## Extract to read
(begin)

Aside from being exquisite music, this Intermezzo is a marvel of economy and invention. There are no superfluous notes in it. Each phrase, each voice is derived from material that has already been presented. In addition, Brahms uses much more than just a rocking rhythm and pretty melody to engage the listener and keep them listening. He creates a sense of anticipation by changing harmonies, adding internal voices, increasing dissonances and then resolving them in unexpected ways, using deceptive resolutions, and working against the lullaby’s natural rhythm. Finally, at the end, he fills in silences with small motifs from the melody, which moves the piece more quickly and decisively toward its conclusion.

Writers use all these techniques to move their work forward.

We use word selection and syntax to create rhythm in text, but we also use different kinds of action to slow or quicken it. When we upset that rhythm, it functions as a kind of alert to the reader. It makes them pause and ponder. We put guns over our characters’ mantlepieces and use antagonists to create dissonance, and sometimes we take that gun and kill our antagonists to resolve the dissonance. Secondary characters add voices that reflect thematic material or further the plot, and deceptive resolutions are often used to lull us into a false sense of security before catastrophe strikes.

Finally, we tend to compress more action into smaller and smaller spaces as we head to a climax…

Connections

And within those small spaces? As a piece of music develops and heads to its conclusion, what about the bits and pieces that fill them, the patterns that emerge and develop into other patterns that make the work interesting and coherent?

Brahms’s Intermezzo Op. 117 No. 1 is built on very slim material: a four measure melody out of which two of the measures are identical. Within those four measures are the relationships between notes, or intervals—seconds, thirds, fifths—that act as building blocks for the piece.

I could discuss the way collections of these intervals appear as motifs throughout the piece, but I won’t, because for our purposes, a piece of music’s intervals, or parts, are less important than its patterns.

I’m always amazed at how many of these patterns, for both composers and writers, occur automatically, or as by-products. We like to think we are aware of everything we put into our work, the way we connect one part to another, flesh out characters, create voice and point of view, and yet we are sometimes surprised by the observations teachers, editors, critics, or readers make about it. How many of us have gone back to our writing months or years later and seen connections we didn’t realize we put in? An imagery pattern? A phrase? An idea?

I remember bringing my piano teacher a four-hand sonata I’d composed. As we played through it, he interrupted me to say there was an inner voice in my part I wasn’t bringing out. I peered at the score as though I’d never seen it before and said, “What inner voice?” Which gave him a good, hearty laugh before he pointed to the page and said, “That one.”

(end)

## Record excerpts

(begin)

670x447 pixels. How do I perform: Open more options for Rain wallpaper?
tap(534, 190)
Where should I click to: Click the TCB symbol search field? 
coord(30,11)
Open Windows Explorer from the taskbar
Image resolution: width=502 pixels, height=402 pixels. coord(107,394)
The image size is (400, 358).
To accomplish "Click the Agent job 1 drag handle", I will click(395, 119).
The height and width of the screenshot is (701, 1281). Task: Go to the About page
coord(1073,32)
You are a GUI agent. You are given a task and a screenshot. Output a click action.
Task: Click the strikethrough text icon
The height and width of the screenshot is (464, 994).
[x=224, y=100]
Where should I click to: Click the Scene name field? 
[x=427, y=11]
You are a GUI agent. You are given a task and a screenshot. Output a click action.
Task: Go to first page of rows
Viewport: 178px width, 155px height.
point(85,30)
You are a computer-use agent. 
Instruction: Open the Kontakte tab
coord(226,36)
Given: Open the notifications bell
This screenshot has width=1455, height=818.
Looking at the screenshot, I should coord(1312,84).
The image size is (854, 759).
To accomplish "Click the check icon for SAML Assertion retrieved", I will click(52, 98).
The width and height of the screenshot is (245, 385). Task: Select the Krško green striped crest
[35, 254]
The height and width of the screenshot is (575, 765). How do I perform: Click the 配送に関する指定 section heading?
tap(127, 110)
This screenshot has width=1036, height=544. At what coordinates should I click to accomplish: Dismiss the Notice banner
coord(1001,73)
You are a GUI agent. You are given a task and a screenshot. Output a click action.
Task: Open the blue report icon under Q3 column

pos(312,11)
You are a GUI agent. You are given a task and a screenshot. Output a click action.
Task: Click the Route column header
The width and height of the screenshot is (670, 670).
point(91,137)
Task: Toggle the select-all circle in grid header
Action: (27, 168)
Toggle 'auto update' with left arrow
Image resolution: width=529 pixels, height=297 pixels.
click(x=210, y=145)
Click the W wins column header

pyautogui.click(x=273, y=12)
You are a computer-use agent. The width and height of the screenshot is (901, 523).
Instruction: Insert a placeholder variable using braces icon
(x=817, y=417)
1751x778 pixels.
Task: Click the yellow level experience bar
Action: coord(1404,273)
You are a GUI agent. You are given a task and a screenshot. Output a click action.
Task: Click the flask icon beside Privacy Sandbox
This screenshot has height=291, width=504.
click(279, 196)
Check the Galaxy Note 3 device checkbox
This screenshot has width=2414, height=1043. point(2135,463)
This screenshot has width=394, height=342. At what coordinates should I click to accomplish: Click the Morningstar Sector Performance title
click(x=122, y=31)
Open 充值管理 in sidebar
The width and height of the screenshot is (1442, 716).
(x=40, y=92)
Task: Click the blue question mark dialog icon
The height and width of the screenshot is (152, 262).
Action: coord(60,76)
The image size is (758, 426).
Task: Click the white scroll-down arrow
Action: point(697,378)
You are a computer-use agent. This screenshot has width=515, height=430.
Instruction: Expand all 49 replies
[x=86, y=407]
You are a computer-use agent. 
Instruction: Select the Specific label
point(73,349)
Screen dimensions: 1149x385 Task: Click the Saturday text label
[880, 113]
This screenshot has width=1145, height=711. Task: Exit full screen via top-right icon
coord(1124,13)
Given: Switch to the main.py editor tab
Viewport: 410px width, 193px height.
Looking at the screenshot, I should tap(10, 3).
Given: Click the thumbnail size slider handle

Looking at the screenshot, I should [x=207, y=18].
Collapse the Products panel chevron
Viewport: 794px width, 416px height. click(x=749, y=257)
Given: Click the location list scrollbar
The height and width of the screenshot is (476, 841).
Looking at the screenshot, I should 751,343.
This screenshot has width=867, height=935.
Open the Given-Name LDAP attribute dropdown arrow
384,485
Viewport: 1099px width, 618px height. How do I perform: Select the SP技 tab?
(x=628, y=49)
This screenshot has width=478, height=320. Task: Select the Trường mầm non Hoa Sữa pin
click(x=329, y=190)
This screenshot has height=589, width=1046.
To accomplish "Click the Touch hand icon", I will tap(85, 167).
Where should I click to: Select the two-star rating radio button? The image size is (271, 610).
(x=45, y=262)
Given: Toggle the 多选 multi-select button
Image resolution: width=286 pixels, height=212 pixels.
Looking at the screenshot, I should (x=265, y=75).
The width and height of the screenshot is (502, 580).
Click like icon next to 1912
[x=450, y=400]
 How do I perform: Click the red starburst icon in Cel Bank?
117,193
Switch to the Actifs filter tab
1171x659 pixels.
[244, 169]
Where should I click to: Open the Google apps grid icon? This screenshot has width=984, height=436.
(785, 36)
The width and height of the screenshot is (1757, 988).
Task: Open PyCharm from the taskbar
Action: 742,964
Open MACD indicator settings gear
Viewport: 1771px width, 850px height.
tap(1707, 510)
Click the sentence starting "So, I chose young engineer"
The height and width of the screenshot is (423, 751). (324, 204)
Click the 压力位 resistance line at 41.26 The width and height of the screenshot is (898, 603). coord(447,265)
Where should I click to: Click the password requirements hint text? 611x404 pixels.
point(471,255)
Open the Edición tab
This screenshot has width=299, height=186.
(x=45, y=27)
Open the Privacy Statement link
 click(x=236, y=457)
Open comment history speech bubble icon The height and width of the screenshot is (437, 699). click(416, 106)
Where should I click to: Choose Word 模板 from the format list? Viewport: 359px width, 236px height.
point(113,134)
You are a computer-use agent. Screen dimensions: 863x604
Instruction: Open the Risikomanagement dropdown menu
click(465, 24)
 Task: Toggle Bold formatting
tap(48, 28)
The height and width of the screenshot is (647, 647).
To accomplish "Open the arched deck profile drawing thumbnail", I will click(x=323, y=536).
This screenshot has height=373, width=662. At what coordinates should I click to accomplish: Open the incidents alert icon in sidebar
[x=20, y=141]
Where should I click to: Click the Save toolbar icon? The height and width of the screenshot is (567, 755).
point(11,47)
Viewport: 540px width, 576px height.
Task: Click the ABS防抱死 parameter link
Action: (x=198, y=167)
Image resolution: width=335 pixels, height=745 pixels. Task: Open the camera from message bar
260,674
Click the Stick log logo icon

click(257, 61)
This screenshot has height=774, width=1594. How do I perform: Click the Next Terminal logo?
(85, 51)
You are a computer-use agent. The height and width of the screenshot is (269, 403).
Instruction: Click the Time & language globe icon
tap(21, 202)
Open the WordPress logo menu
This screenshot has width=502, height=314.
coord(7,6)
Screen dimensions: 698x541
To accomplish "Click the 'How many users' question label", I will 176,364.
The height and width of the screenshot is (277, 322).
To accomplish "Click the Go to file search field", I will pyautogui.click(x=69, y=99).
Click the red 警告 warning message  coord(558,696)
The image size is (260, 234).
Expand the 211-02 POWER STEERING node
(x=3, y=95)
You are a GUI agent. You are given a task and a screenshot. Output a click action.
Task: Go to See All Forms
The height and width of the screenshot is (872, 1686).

(end)

## Instruction 1
According to the Brahms essay, what material is Intermezzo Op. 117 No. 1 built on?
## Instruction 2
Carry the Brahms essay forward from its last sentence.
Nothing in the listing is needed here.

## Response 1
A four-measure melody in which two of the measures are identical.

## Response 2
Once he drew my attention to it, I saw the connection. What stuck out so clearly for him had been a by-product for me—the result of reversing or inverting patterns, a process that spawned a line which was related to the original material, yet a little bit different. The interesting part of this story was that I had repeated the line later on in the piece.

I think incidences like this are encouraging for both composers and writers, in fact, what we hope for, They let us know we are close to achieving the perfect blend of craft and instinct. where the understanding of, and affinity for character and setting are so profound that putting them on the page is more like channeling than writing. And, the incidences let us know we have a strong sense of focus and context—how all the parts and patterns are going to fit.

Character and Voice

This is a digression.

I was planning to go right to structure, but couldn’t without discussing character first, and its musical equivalent.

The flute solo in my last post, Syrinx, illustrated not only parts, patterns, and structure, but also character. We can think of it as a monologue, written to showcase the flute’s clear, angelic tone, broad range, timbral variety, and lyrical agility, and give expression to its voice.

The only way Debussy could have accomplished this was by knowing everything about the flute—its strengths, weaknesses, and limitations. The only way any composer can write successfully for any instrument is by having detailed knowledge about it.

It’s no different for writers. In order for us to bring our characters to life, make their voices authentic, we must know their histories, psyches, dialects, and relationships. We must know their families, their friends, favorite colors and foods, what they dream about, and what they fear. These are the details that give them substance and keep their behavior consistent.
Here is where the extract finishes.